SLSQP stands for Sequential Least Squares Programming.

SLSQP is a line search algorithm. It is well suited for continuously differentiable scalar optimization problems with up to several hundred parameters.

The optimizer is taken from scipy which wraps the SLSQP optimization subroutine originally implemented by [nag1].

Note

SLSQP’s general nonlinear constraints are not supported yet by estimagic.

Below, only details of the optional algorithm options are listed. For the mandatory arguments see Internal optimizers for estimagic. For more background on those options, see Naming conventions for optional arguments.

Parameters
  • convergence_absolute_criterion_tolerance (float) – Precision goal for the value of f in the stopping criterion.

  • stopping_max_iterations (int) – If the maximum number of iterations is reached, the optimization stops, but we do not count this as convergence.

Returns

See Output of internal optimizers for details.

Return type

dict

estimagic.optimization.scipy_optimizers.scipy_neldermead(criterion_and_derivative, x, *, stopping_max_iterations=1000000, stopping_max_criterion_evaluations=1000000, convergence_absolute_criterion_tolerance=1e-08, convergence_absolute_params_tolerance=1e-08, adaptive=False)[source]

Minimize a scalar function using the Nelder-Mead algorithm.

Do not call this function directly but pass its name scipy_neldermead to estimagic’s maximize or minimize function as algorithm argument. Specify your desired arguments as a dictionary and pass them as algo_options to minimize or maximize.

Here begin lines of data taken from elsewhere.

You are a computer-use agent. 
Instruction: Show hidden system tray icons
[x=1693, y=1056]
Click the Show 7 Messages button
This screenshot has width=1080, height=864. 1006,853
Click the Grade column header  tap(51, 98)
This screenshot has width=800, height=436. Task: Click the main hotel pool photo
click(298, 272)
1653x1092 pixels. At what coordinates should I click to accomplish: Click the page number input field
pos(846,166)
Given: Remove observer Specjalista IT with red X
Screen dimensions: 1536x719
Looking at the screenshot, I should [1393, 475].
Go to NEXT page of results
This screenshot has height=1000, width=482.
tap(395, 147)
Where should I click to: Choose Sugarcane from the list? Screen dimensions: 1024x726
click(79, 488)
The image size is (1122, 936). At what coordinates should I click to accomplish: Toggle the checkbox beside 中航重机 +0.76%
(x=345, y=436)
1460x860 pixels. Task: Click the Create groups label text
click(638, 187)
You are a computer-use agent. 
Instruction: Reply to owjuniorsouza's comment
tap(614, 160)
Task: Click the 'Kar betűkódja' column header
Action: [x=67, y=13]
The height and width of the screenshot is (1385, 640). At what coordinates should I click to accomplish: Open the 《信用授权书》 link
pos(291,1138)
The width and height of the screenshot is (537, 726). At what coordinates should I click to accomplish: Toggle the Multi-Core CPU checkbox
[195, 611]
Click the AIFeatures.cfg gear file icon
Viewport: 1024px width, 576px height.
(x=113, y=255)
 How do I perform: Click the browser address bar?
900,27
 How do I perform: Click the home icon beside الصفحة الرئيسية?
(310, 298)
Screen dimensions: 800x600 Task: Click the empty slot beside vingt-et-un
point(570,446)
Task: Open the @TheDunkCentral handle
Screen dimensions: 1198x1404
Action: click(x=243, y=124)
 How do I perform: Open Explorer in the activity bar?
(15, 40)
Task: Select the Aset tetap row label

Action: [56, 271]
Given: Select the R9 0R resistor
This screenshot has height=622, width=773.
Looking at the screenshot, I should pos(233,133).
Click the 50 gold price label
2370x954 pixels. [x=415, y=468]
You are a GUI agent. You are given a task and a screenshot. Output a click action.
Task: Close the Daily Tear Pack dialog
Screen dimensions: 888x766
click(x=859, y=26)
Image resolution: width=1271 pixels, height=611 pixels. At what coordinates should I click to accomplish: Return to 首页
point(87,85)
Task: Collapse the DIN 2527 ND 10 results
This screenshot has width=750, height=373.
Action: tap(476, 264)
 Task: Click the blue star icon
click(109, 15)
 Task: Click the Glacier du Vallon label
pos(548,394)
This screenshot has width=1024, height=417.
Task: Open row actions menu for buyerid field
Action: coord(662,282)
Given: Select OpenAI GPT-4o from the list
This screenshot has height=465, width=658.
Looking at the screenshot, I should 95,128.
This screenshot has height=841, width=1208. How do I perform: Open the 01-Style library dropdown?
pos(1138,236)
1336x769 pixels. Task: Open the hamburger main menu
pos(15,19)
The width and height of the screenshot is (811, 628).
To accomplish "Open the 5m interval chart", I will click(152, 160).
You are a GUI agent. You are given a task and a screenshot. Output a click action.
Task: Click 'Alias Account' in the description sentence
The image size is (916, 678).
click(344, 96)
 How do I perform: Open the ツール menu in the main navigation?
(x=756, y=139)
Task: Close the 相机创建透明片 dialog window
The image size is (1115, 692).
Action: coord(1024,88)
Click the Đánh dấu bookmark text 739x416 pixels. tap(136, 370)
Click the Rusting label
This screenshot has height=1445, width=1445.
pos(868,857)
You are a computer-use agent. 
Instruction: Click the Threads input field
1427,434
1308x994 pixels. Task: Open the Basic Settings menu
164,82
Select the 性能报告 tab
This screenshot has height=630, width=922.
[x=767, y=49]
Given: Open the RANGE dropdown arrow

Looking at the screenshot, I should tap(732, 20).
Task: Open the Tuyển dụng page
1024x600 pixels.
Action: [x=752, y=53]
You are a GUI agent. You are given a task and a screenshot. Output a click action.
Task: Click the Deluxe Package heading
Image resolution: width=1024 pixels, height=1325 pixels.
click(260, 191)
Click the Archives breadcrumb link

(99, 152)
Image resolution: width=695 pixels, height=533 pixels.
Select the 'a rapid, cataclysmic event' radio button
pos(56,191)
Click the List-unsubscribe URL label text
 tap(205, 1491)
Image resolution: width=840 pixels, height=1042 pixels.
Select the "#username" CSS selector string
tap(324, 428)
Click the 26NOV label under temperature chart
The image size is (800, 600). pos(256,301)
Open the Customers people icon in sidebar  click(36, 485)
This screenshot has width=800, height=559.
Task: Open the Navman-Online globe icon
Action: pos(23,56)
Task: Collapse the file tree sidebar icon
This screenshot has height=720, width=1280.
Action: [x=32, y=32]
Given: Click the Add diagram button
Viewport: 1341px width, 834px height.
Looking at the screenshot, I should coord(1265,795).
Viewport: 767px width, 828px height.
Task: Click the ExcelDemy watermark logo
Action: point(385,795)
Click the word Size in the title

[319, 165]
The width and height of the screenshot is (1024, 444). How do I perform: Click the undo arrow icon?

The Nelder-Mead algorithm is a direct search method (based on function comparison) and is often applied to nonlinear optimization problems for which derivatives are not known. Unlike most modern optimization methods, the Nelder–Mead heuristic can converge to a non-stationary point, unless the problem satisfies stronger conditions than are necessary for modern methods.

Nelder-Mead is never the best algorithm to solve a problem but rarely the worst. Its popularity is likely due to historic reasons and much larger than its properties warrant.

The argument initial_simplex is not supported by estimagic as it is not compatible with estimagic’s handling of constraints.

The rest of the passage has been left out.